Dataset: Begin

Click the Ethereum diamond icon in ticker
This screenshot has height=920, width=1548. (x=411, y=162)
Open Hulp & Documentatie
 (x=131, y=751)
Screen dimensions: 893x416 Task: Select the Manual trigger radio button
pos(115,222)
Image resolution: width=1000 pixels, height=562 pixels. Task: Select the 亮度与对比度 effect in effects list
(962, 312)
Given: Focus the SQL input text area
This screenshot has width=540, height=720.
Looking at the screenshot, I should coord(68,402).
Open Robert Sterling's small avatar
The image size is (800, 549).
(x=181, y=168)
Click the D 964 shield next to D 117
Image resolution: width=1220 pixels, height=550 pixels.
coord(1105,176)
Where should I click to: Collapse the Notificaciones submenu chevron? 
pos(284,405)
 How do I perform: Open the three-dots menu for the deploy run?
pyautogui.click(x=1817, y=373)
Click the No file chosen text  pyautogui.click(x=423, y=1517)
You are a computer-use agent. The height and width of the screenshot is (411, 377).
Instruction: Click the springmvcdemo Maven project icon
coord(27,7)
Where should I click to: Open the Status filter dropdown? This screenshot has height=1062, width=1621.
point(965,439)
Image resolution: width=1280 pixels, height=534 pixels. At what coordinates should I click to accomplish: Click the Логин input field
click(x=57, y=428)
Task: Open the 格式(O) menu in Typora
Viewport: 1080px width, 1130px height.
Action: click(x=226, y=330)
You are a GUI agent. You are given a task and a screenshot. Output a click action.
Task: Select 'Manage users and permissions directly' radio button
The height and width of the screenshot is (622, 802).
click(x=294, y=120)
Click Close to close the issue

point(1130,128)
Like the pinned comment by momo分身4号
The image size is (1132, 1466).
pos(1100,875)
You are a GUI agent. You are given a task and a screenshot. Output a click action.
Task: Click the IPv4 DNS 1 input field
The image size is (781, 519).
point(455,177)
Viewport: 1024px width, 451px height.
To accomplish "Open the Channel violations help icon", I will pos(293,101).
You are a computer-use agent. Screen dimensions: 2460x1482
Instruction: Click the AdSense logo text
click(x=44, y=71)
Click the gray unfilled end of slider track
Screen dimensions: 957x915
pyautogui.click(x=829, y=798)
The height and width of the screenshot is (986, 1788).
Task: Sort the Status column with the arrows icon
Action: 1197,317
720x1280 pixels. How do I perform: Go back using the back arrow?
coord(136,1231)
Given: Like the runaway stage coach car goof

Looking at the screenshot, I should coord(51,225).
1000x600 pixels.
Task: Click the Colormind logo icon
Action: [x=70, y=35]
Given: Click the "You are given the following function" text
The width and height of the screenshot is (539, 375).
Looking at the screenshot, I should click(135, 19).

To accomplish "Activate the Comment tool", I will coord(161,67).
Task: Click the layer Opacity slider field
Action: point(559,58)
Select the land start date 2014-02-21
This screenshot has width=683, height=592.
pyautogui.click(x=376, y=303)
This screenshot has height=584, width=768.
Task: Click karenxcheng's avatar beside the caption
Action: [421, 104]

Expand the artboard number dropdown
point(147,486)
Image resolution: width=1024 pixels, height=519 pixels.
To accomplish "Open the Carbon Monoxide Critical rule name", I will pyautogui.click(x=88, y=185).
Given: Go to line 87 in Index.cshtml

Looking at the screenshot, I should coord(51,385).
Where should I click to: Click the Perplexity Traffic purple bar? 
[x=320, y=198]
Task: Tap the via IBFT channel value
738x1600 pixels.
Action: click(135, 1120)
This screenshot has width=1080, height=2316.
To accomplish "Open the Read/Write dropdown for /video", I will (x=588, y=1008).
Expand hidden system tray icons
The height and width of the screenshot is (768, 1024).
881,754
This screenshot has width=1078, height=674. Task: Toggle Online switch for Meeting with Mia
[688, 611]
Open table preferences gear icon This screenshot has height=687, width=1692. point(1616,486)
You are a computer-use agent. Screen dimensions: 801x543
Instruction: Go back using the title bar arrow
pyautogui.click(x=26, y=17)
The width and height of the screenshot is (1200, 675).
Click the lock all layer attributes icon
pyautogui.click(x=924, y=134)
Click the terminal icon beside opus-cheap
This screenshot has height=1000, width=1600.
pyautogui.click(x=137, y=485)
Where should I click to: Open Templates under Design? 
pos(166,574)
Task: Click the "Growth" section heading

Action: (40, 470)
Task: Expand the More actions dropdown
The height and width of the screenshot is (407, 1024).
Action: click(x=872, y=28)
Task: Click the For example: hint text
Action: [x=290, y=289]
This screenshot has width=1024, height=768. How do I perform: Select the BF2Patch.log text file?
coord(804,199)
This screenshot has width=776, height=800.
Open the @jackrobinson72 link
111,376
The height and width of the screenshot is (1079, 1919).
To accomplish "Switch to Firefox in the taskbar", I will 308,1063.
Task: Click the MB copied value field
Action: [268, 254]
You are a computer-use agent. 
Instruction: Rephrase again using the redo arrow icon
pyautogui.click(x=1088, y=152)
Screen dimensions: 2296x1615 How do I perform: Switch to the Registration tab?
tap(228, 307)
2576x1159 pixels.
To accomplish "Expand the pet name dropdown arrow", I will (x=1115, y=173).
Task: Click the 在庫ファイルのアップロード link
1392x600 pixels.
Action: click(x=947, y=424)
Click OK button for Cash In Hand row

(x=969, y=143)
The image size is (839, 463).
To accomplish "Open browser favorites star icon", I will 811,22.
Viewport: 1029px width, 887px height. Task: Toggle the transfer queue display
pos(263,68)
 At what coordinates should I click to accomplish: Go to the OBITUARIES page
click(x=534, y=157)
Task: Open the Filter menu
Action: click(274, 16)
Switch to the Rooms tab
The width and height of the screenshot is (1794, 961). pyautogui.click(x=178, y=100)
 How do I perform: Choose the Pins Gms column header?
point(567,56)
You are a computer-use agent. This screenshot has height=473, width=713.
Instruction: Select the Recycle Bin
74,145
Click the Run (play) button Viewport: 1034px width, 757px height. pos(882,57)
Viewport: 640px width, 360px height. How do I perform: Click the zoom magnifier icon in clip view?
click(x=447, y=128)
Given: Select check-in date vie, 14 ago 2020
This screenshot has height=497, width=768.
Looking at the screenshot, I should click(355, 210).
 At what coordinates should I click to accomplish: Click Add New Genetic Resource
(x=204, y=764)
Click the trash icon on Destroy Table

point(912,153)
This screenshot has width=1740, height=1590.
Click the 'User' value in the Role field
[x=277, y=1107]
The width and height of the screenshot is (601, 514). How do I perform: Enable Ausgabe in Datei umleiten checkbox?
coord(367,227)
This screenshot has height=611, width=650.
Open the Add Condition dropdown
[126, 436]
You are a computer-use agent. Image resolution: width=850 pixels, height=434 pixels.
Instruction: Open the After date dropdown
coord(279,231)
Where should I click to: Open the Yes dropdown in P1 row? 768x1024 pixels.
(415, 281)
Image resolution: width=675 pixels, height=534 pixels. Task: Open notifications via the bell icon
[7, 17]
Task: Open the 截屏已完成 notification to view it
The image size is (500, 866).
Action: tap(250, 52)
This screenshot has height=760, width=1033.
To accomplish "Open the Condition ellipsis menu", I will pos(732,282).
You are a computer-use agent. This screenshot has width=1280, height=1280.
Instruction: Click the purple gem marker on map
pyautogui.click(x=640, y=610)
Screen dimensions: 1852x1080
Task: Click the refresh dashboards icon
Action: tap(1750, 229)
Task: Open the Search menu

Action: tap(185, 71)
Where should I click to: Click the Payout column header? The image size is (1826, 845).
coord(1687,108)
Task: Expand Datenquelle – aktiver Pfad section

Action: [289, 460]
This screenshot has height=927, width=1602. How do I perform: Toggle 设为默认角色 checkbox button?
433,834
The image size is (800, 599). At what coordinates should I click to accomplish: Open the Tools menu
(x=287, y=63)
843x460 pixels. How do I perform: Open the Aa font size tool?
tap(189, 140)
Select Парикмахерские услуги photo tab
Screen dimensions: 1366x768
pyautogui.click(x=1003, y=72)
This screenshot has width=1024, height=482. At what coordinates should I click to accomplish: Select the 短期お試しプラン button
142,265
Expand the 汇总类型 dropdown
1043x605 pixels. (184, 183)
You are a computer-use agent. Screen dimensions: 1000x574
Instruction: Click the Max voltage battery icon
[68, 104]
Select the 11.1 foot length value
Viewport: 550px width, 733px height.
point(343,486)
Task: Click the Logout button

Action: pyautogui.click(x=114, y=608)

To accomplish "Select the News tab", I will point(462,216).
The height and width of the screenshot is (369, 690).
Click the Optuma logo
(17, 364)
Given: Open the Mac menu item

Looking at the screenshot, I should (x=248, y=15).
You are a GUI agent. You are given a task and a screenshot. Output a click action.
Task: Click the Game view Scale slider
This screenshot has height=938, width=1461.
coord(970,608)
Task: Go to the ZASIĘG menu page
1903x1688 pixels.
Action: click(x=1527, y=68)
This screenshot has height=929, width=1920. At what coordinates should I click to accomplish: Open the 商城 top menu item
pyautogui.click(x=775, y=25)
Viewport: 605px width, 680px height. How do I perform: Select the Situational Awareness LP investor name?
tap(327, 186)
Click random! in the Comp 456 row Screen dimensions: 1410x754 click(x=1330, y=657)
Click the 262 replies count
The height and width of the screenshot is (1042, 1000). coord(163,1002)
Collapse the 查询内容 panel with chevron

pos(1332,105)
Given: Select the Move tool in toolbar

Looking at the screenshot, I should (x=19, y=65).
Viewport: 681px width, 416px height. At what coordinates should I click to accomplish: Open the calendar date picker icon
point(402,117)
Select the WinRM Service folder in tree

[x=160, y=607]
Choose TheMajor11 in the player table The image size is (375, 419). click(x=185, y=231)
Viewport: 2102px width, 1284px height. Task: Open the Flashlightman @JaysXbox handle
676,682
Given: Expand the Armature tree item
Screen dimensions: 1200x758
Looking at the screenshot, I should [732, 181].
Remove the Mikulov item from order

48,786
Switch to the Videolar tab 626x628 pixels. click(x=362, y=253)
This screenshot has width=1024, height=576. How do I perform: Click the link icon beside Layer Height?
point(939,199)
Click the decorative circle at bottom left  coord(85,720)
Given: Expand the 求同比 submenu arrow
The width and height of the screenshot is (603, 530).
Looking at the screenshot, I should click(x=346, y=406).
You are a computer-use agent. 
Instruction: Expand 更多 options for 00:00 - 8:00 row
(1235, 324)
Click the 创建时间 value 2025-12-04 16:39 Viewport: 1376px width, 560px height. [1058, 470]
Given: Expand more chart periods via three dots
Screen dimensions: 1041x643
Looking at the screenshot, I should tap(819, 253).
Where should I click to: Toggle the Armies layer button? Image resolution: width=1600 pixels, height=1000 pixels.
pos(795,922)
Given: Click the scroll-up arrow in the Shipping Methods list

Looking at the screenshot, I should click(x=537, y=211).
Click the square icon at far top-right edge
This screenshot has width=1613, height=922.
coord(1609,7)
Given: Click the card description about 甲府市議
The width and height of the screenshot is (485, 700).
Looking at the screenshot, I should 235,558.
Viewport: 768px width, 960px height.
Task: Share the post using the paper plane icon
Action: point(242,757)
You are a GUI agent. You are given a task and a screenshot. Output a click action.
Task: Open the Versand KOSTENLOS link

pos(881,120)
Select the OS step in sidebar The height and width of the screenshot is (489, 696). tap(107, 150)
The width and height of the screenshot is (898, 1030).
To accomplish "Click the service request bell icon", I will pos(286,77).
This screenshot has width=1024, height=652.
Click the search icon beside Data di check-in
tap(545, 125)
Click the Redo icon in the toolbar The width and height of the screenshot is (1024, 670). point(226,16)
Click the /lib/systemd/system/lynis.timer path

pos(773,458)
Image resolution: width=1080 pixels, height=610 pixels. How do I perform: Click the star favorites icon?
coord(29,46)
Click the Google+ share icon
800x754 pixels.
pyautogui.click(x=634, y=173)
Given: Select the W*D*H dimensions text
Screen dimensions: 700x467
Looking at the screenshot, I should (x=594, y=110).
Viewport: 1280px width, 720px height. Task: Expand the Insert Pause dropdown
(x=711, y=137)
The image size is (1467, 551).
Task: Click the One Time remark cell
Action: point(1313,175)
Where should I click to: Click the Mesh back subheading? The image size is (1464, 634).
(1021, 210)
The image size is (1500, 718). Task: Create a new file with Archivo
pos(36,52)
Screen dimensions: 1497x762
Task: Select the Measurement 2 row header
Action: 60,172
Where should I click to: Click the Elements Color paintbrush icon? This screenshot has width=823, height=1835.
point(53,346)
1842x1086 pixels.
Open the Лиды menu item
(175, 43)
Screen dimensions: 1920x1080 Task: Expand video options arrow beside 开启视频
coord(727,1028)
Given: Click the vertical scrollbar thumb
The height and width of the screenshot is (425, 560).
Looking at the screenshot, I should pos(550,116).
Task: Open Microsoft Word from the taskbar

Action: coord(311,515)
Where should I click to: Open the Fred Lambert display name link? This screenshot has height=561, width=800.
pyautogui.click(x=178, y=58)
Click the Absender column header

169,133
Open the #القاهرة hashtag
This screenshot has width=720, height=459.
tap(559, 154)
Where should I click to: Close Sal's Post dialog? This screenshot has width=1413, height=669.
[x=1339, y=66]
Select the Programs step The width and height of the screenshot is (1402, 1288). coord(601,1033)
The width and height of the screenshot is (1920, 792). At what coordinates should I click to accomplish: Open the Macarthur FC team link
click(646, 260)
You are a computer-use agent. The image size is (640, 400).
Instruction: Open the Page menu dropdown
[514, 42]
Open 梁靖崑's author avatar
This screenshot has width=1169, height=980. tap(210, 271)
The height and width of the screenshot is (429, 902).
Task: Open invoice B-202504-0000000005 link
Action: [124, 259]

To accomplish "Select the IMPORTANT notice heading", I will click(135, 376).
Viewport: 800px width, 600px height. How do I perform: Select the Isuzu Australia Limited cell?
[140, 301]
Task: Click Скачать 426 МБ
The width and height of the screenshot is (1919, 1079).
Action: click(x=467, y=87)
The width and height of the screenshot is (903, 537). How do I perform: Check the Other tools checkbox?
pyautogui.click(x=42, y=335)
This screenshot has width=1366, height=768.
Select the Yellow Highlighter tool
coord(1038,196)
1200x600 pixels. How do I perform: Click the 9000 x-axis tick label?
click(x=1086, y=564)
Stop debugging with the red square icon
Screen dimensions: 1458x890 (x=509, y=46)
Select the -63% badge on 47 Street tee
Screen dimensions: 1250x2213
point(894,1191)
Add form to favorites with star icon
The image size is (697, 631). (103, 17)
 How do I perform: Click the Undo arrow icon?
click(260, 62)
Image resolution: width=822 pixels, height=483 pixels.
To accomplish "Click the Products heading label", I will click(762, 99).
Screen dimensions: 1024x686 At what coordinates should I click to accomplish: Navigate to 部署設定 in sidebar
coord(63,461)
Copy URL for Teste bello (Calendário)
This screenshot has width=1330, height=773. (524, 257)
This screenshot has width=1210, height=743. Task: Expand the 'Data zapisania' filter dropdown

Dataset: End

Work to complete:
The string "step" may appear in the entries. Say how many lines contain it, as a bare number.

Result of this task:
2